Written by Valerie Karplus, an Assistant Professor in the Global Economics and Management Group at the MIT Sloan School of Management and the Director of the MIT-Tsinghua China Energy and Climate Project, this paper examines China’s current approach to tackling air pollution and carbon mitigation nationally and argues that more incentives are needed if China hopes to meet its “peak carbon” goal by 2030.

The urgency with which Beijing is tackling air pollution is certainly positive, and such actions will lead to concomitant benefits in curtailing carbon dioxide (CO2) emissions, to a certain extent. But Karplus argues that it would be a mistake to view the current initiatives on air pollution, which are primarily aimed at scrubbing coal-related pollutants or reducing coal use, as perfectly aligned with carbon reduction.

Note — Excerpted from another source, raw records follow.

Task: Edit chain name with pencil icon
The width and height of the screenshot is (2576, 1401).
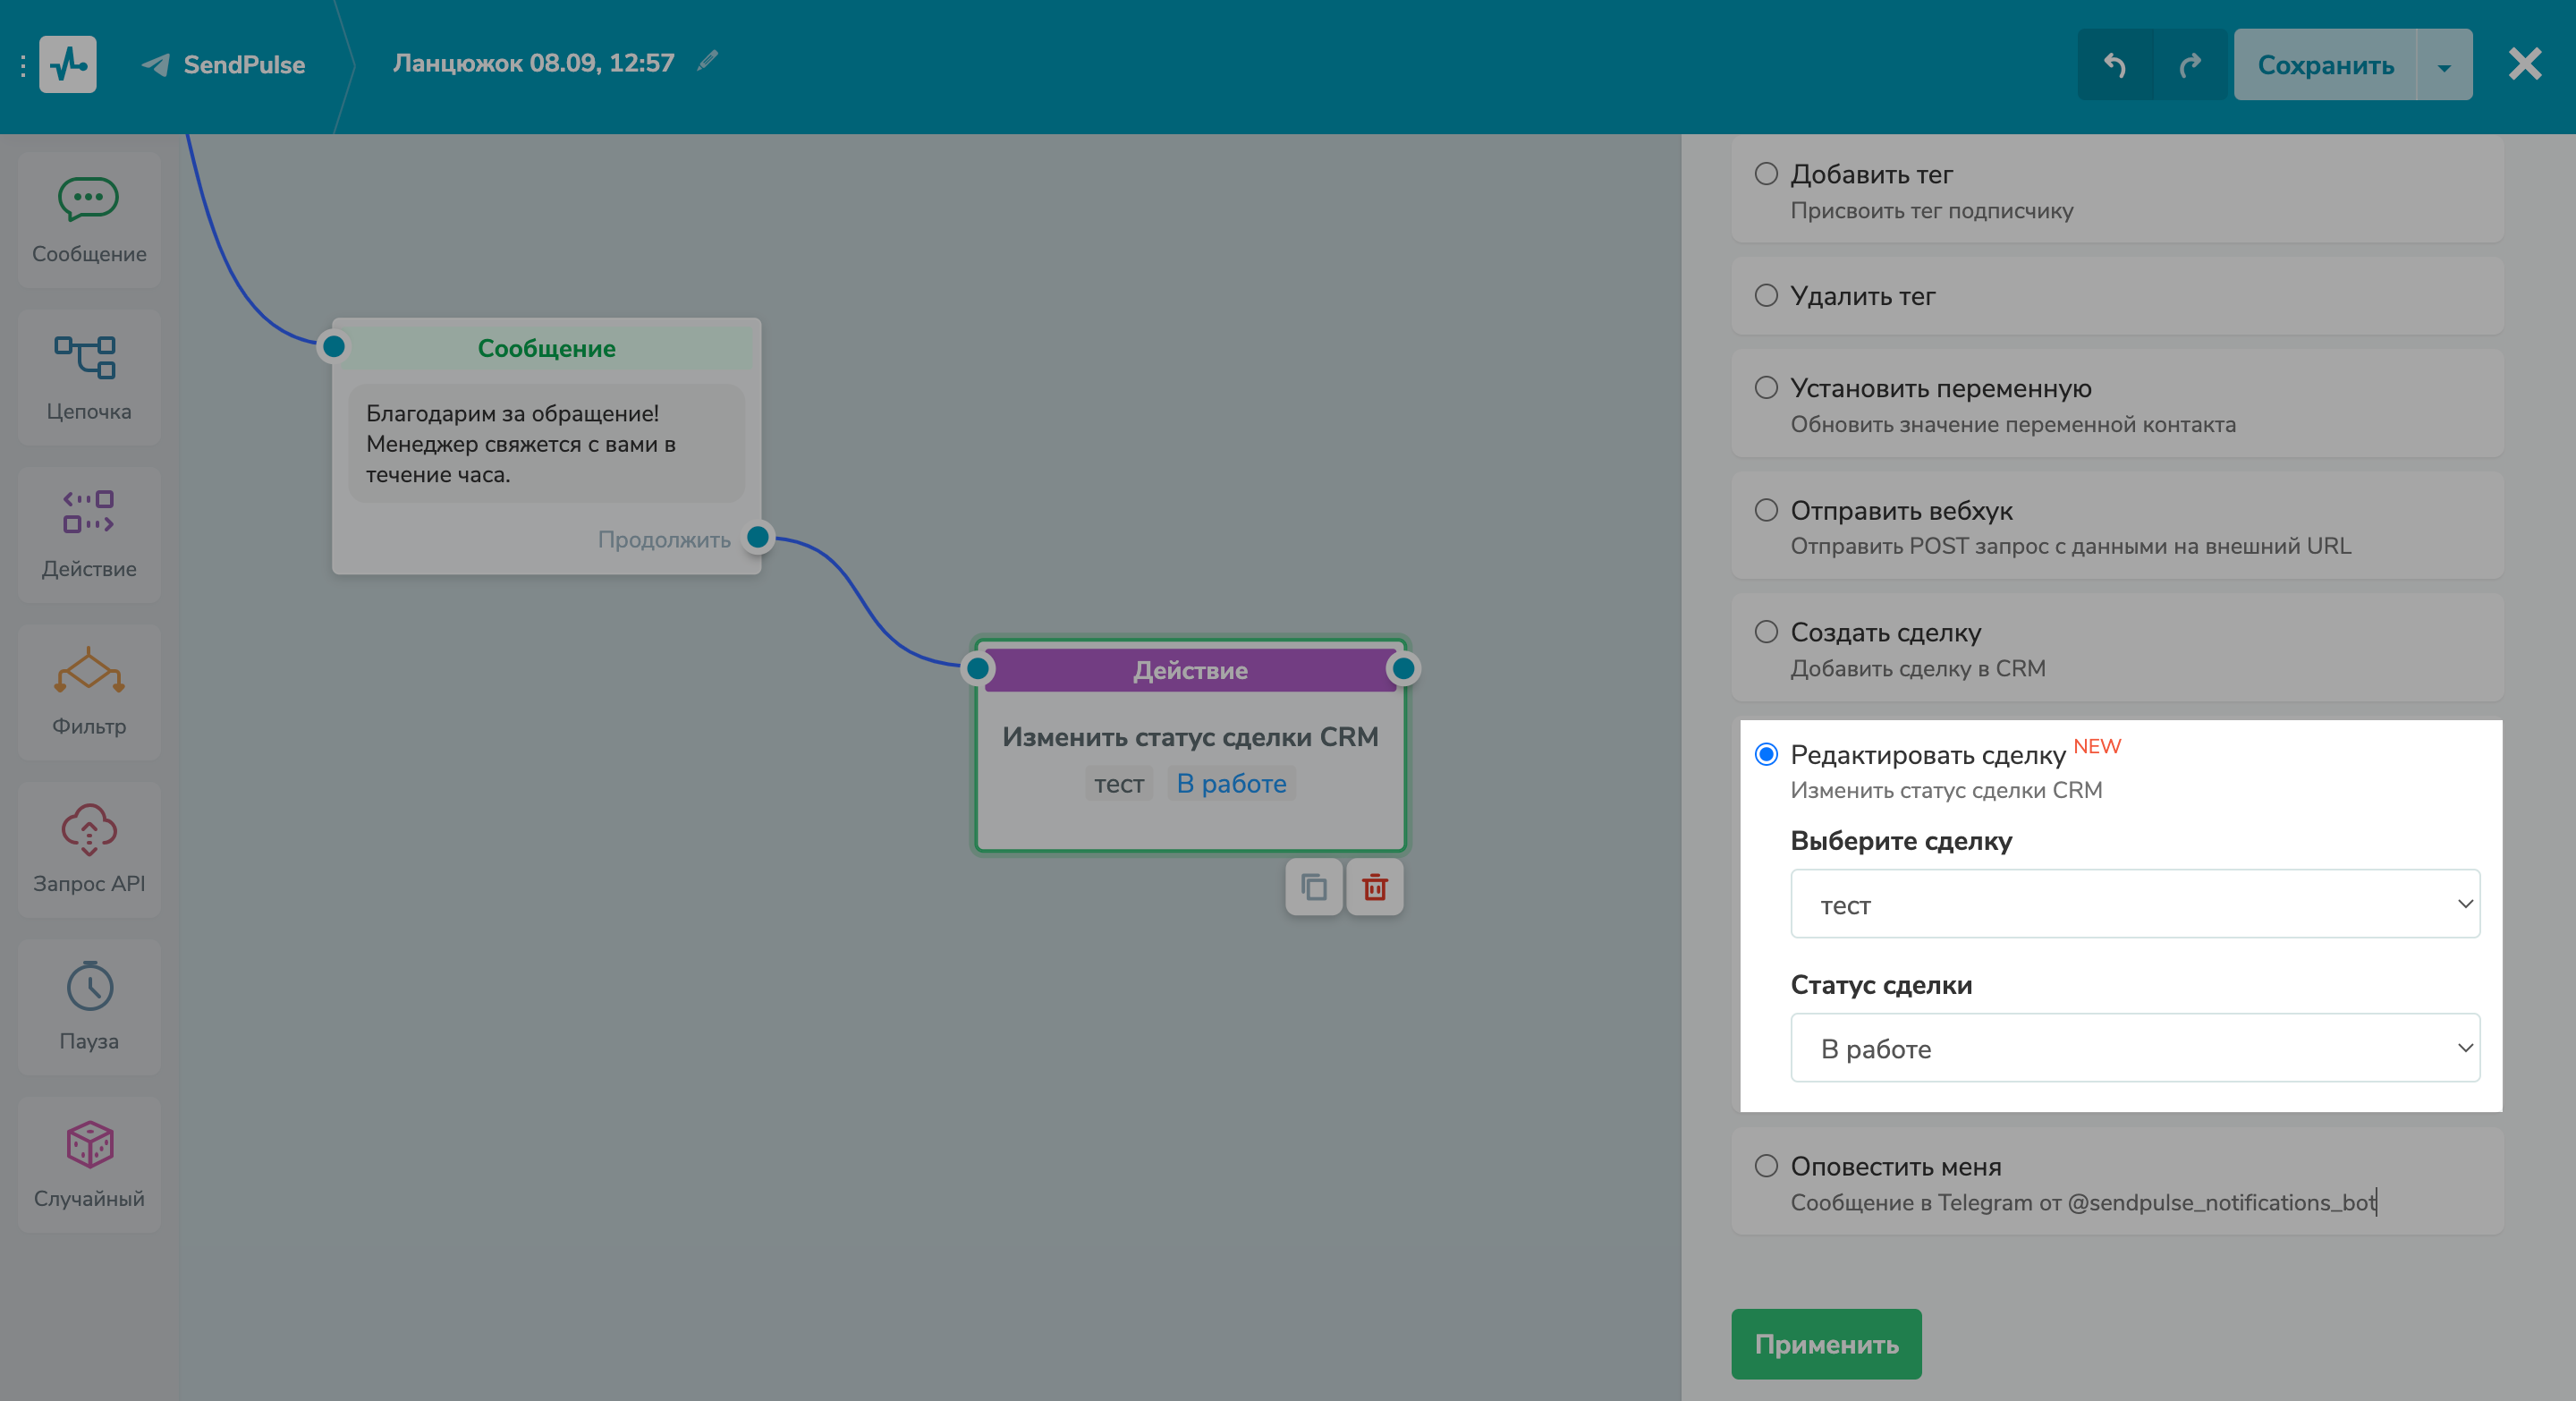Action: (x=707, y=62)
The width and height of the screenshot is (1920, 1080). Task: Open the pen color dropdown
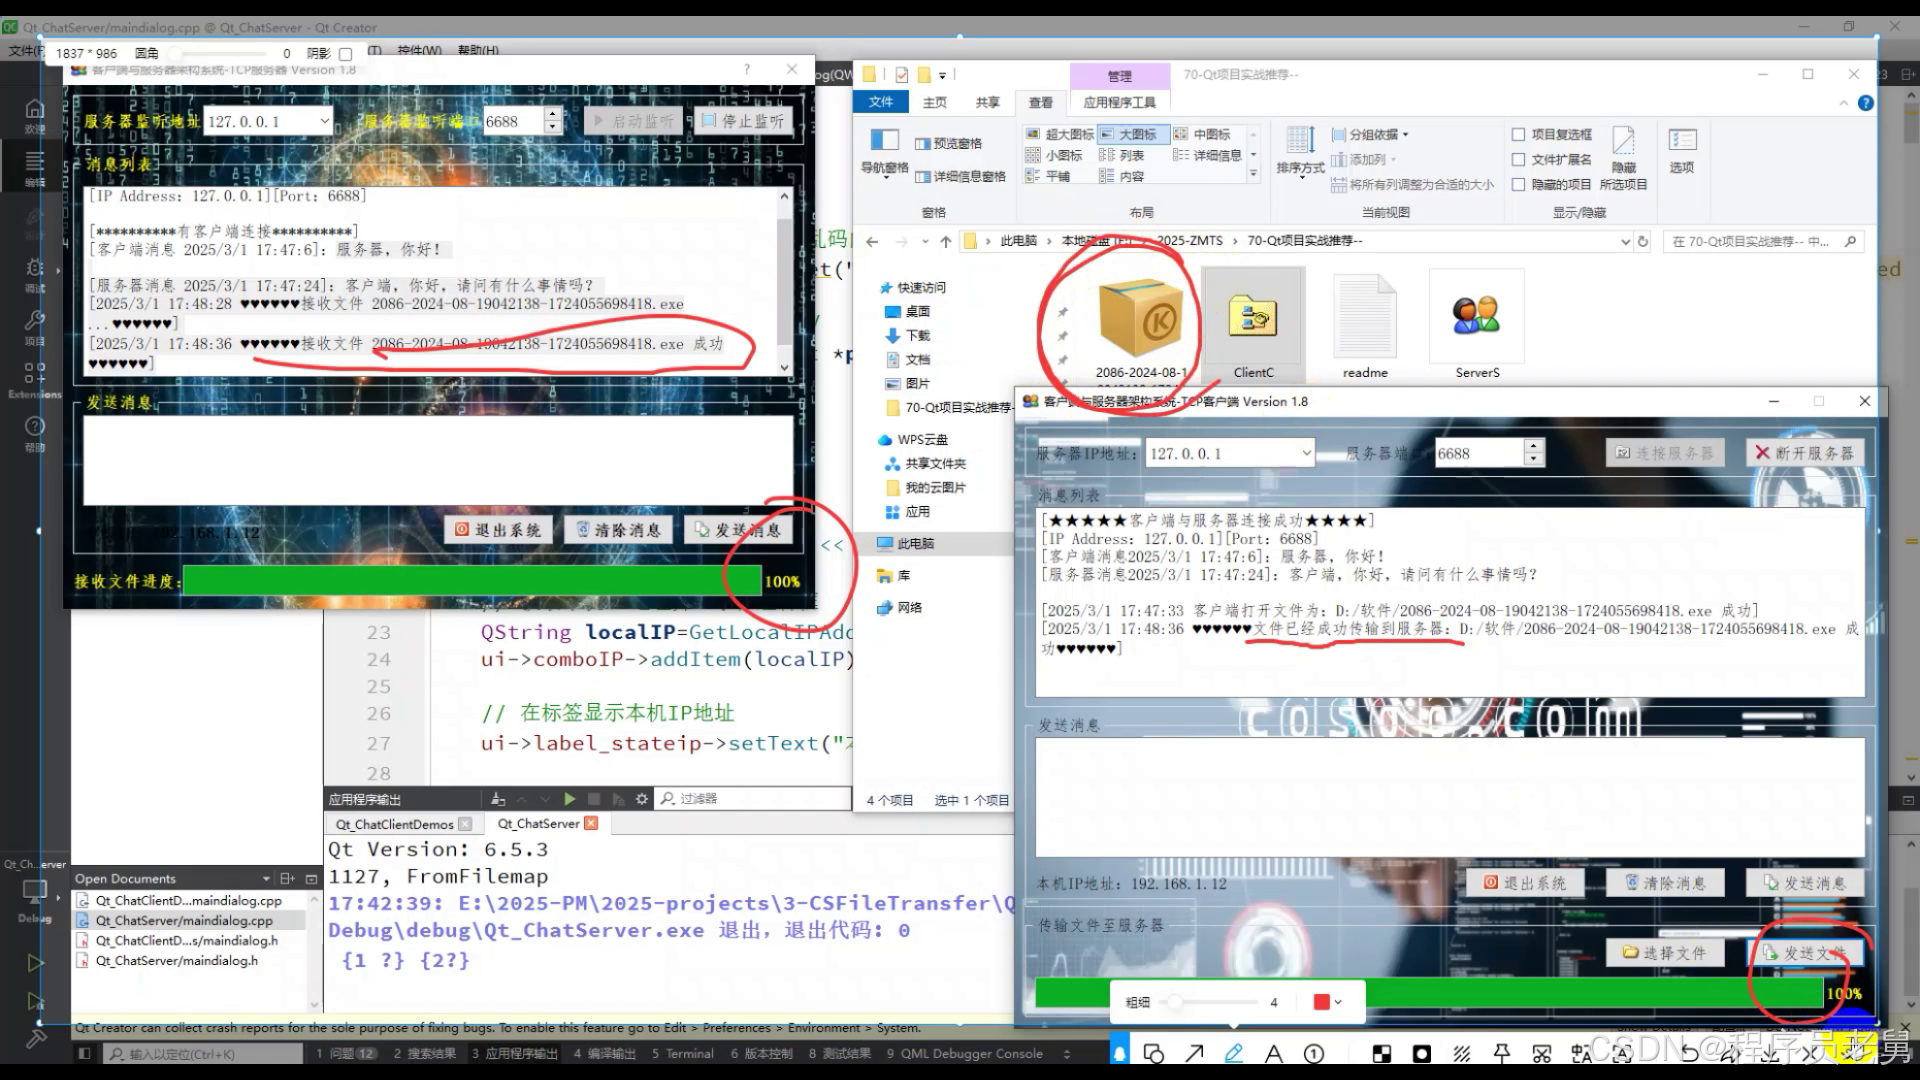tap(1338, 1002)
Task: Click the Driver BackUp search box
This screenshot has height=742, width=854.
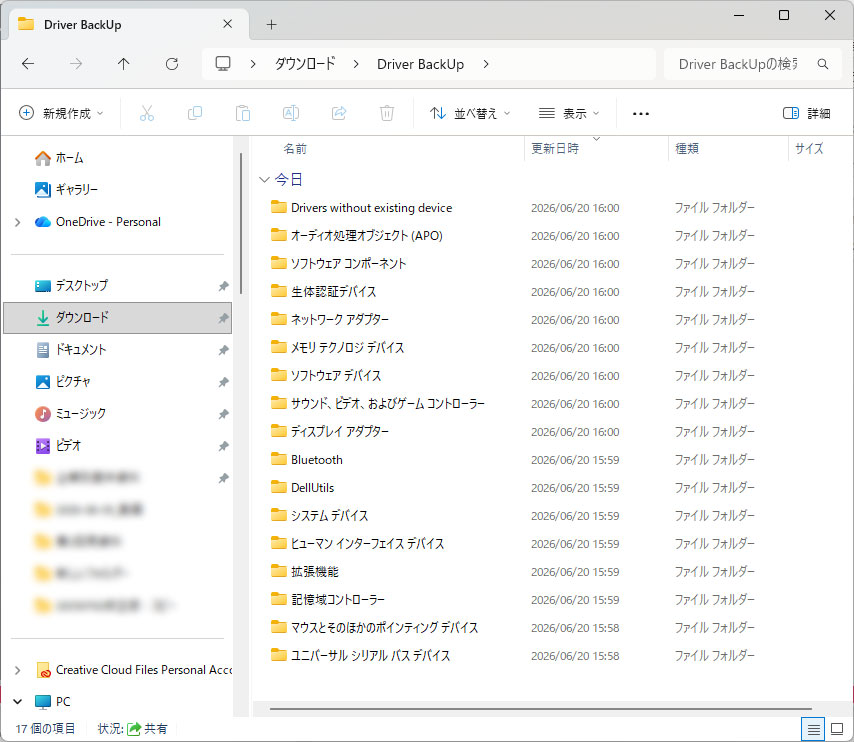Action: (x=752, y=64)
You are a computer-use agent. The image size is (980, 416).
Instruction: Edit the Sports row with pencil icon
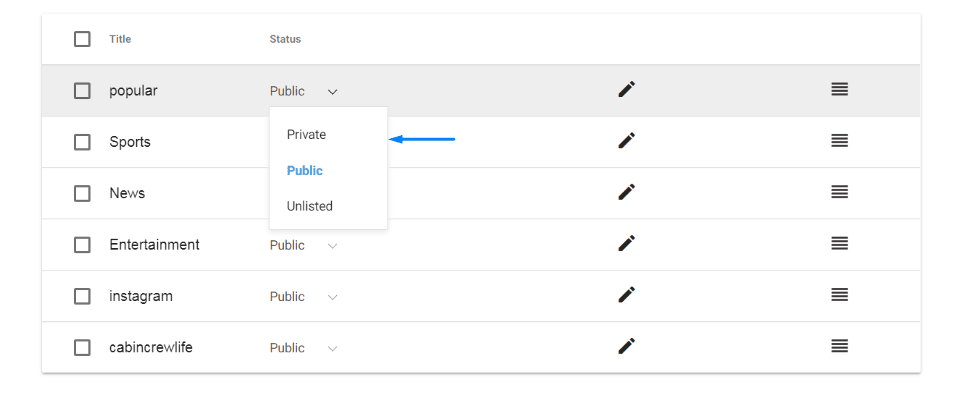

This is not the case, according to Karplus. Air pollution reduction is only partly aligned with CO2 reduction, and vice versa. In addition to air pollution efforts, effective co-control requires a more significant step: a meaningful price on carbon. This is especially so if Beijing is to realize its 2030 pledge. Put another way, air pollution control efforts, while essential, will only take China part of the way toward its stated carbon reduction goals.

One major reason is because while low-cost solutions for air pollution and carbon reduction can overlap, the reality is that co-benefits run out after low-cost opportunities to reduce or displace the fuels responsible for both carbon and air pollution emissions—mostly coal in China’s case—are exhausted. In other words, co-benefits diminish over time as greater reductions are needed, according to Karplus.

About the Author

Valerie J. Karplus

Assistant Professor in the Global Economics and Management Group, MIT Sloan School of Management


Valerie J. Karplus is an Assistant Professor in the Global Economics and Management Group at the MIT Sloan School of Management. She leads the MIT-Tsinghua China Energy and Climate Project, an international collaborative team of researchers based at MIT and Tsinghua University, focused on China’s role in global energy markets and climate change mitigation. Dr. Karplus has previously worked in the development policy section of the German Federal Foreign Office in Berlin, Germany, as a Robert Bosch Foundation Fellow, and in the biotechnology industry in Beijing, China, both as a Luce Scholar and as an employee of the National Institute of Biological Sciences, Beijing. Her research focuses on resource and environmental management in firms operating in diverse national and industry contexts, with an emphasis on emerging markets and the role of policy. Dr. Karplus is an expert on China’s energy system, including technology trends, energy system governance, and the sustainability impact of business decisions. She holds a BS in biochemistry and political science from Yale University and a PhD in engineering systems from MIT.